Job>
List every line of the material that contains the string "pixels".

━━ Material ━━

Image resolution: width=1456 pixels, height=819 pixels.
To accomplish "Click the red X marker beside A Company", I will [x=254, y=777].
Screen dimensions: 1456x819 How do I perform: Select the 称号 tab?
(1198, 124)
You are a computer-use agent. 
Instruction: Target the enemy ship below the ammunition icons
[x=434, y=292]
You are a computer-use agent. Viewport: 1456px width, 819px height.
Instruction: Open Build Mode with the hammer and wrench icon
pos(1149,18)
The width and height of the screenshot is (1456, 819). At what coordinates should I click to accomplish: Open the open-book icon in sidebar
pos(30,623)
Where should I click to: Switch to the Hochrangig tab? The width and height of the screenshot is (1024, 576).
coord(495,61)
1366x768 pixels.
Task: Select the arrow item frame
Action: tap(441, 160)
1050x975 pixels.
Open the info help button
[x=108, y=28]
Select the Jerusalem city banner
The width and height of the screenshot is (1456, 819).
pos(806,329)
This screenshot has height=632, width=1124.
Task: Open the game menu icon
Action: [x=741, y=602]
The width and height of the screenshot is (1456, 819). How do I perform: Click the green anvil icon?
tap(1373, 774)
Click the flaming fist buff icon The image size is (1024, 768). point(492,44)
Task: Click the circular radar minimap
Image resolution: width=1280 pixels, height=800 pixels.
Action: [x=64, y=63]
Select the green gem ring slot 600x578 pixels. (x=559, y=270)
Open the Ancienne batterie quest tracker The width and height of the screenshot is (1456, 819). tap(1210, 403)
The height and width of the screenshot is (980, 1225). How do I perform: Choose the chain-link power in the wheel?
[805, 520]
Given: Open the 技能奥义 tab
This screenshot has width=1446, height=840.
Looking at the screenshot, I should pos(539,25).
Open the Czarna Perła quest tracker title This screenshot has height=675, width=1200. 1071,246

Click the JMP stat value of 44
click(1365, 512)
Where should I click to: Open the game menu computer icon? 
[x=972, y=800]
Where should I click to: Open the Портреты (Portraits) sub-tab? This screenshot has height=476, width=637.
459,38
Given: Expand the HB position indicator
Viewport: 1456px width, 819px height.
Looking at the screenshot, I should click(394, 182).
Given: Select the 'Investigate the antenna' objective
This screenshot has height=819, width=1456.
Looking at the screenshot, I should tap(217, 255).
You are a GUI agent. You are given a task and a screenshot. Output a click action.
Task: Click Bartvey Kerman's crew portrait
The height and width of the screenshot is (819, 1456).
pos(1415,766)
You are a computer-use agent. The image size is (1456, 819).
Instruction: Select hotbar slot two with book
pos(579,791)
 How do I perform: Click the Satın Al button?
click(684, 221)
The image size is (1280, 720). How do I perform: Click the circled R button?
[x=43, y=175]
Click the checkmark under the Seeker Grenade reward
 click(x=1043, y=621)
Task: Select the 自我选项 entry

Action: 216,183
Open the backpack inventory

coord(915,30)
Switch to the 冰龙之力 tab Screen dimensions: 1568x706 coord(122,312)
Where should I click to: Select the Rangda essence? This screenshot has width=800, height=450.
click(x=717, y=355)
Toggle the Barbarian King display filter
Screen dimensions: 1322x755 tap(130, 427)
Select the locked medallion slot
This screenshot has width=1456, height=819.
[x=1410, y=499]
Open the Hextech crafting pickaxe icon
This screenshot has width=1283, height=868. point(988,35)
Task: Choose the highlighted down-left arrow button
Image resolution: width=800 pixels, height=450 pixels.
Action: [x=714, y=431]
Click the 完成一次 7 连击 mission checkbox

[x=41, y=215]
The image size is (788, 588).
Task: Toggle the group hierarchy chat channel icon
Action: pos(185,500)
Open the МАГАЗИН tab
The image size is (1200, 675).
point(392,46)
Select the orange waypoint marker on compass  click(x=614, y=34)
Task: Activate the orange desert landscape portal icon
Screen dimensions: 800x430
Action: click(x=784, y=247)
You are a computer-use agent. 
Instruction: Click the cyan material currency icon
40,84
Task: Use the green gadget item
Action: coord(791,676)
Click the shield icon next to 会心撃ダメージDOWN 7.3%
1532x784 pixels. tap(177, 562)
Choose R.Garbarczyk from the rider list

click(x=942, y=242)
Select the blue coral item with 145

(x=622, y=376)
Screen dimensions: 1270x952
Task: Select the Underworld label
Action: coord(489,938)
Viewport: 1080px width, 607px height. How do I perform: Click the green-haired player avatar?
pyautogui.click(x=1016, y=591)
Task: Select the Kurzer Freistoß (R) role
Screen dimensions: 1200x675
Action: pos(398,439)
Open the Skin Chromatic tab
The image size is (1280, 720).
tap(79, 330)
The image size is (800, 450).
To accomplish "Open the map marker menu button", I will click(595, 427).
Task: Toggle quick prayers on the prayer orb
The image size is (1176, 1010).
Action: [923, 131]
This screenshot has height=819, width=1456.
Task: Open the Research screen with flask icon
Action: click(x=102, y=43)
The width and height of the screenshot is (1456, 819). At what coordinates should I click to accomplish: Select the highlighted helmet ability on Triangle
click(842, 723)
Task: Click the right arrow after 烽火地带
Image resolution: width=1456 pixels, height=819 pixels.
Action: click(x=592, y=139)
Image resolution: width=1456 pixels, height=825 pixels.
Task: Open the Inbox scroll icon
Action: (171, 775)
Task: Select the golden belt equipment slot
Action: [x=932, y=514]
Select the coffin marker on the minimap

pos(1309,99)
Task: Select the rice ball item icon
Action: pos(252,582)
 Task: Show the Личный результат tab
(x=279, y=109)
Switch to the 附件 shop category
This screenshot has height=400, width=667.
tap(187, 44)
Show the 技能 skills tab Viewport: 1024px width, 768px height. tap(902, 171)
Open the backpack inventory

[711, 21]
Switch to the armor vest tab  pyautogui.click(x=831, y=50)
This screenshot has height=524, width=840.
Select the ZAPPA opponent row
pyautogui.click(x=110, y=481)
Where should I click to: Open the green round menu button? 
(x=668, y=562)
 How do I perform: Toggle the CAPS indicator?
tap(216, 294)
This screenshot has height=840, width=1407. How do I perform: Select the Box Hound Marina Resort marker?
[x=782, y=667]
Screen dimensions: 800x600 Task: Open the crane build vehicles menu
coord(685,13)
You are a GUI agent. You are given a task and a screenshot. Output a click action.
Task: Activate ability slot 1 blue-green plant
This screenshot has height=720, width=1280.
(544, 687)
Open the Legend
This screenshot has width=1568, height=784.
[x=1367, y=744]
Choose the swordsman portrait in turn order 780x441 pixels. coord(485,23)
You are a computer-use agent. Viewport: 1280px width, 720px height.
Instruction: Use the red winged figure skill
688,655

━━━

Output for this exercise>
Image resolution: width=1456 pixels, height=819 pixels.
1366x768 pixels.
1050x975 pixels.
Image resolution: width=1280 pixels, height=800 pixels.
Select the green gem ring slot 600x578 pixels. (x=559, y=270)
Image resolution: width=800 pixels, height=450 pixels.
1532x784 pixels. tap(177, 562)
Image resolution: width=1456 pixels, height=819 pixels.
Image resolution: width=1456 pixels, height=825 pixels.
Choose the swordsman portrait in turn order 780x441 pixels. coord(485,23)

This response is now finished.